Купцов, выгодно сбывших в Дэкире и соседних с ним селениях свой товар, а обратно везших шерсть и изделия искусных дагнабских ткачих, сопровождала охрана. У главного через все лицо шел шрам, и Эйки в первый день, позабыв обо всем, уставилась на него, но он метнул такой мрачный взгляд из-под насупленных бровей, что она потом долго боялась на него смотреть. Зато бездетная пара, отправившаяся на богомолье, чтобы вымолить у Белоликой дитя, души в ней не чаяла: жена — маленькая, хлопотливая, проворная — причесывала ее, заплетала косички, угощала чем-нибудь, а муж, чем-то неуловимо похожий на жену, подарил собственноручно вырезанную из дерева птичку. Эйки нарекла ее «Амаки», а когда они с остальными путниками на привалах принимались за еду, обмазывала крошечный клюв молоком и «кормила» с ладони крошками.

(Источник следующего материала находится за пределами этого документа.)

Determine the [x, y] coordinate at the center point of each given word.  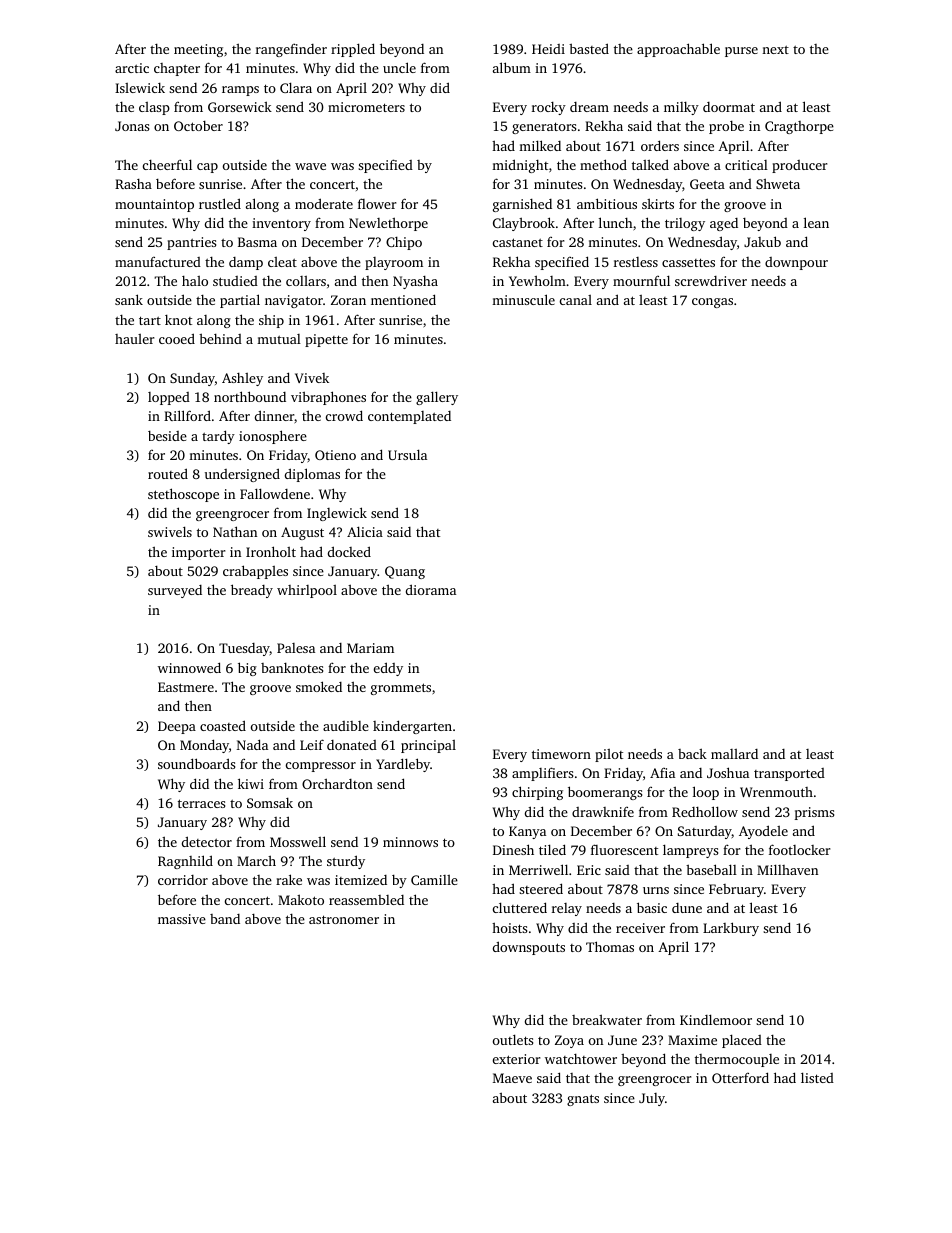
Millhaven [787, 869]
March [256, 860]
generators [544, 128]
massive [182, 919]
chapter [177, 69]
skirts [658, 203]
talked [650, 164]
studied [235, 281]
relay [567, 909]
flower [377, 203]
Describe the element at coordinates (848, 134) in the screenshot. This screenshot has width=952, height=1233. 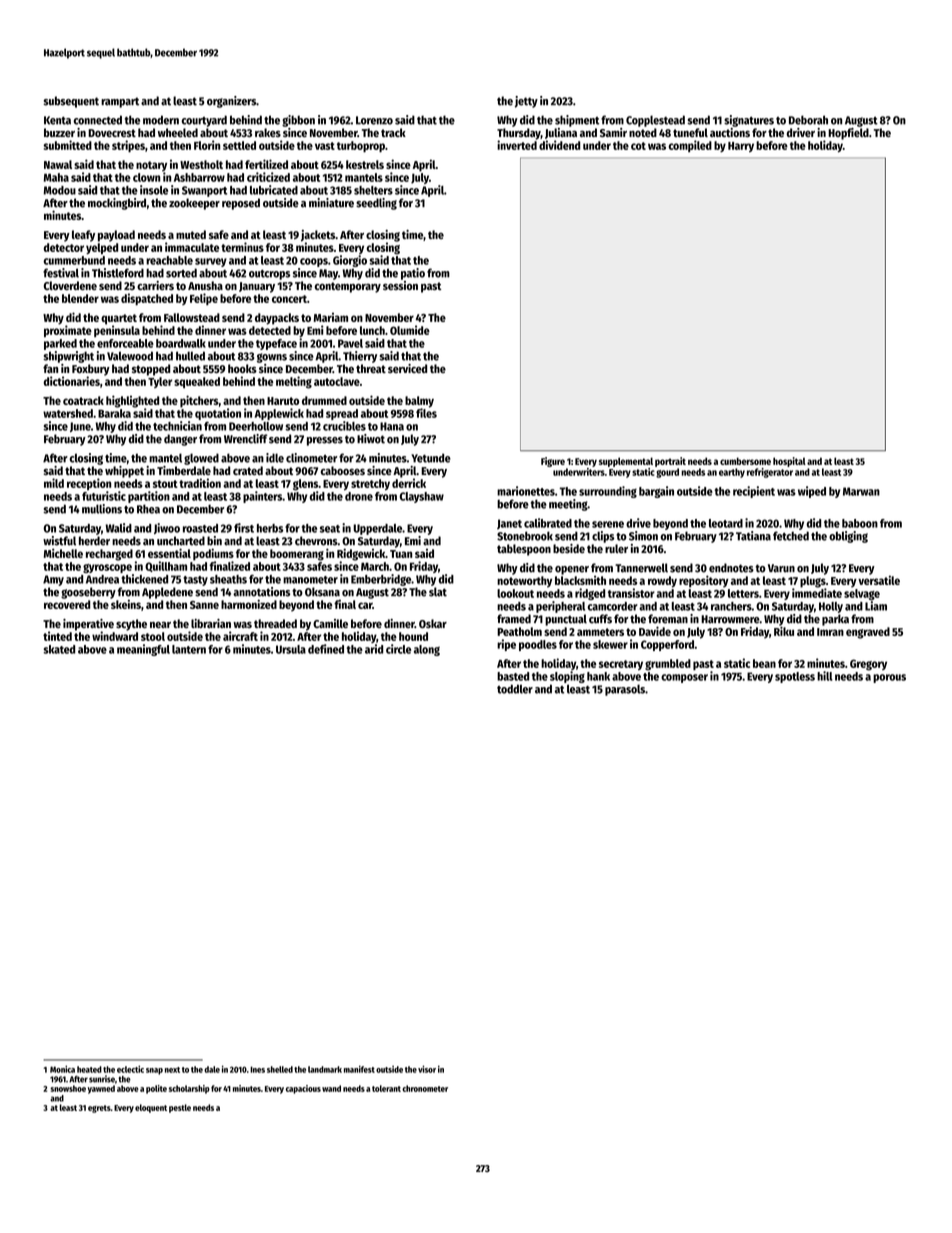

Еще был мул по кличке «Прорва» — он, как голодный пес, вечно вынюхивал, чем бы поживиться, и, по уверениям хозяина, сожрал однажды его кушак, после чего и получил это имя взамен первоначального. Прорва и правда норовил стянуть все, что плохо лежит, и во время одного из привалов оставил своего владельца без обеда, опустошив оставленный ненадолго котелок с похлебкой. Погонщик набросился на него с бранью, и, спасая воришку от хозяйского гнева, Эйки кинулась к нему с криком: «Не бей его, я тебе свою птичку отдам!» И тут словно из-под земли вырос человек со шрамом — вырвал у хозяина Прорвы кнут, отшвырнул в сторону, и, не говоря ни слова, вернулся к прерванной трапезе. После один из охранников принес Мэкчиру с дочкой кусок поджаренного на углях мяса. С того дня лепешки свои Эйки всегда отдавала Прорве, потому что они с отцом пользовались покровительством охраны до самого прибытия в Белый город.
Там они попали на празднование Йалнана. Эйки запомнились высокие башни под пронзительно-синим небом, разноязыкий людской гомон на вымощенных камнем улицах, еще более многолюдных, чем обычно: вихрем проносились мимо кавалькады всадников в алых плащах, ниспадающих на гладкие крупы коней, чьи золотистые гривы летели по ветру, и теснящиеся вдоль стен зеваки радостно приветствовали их.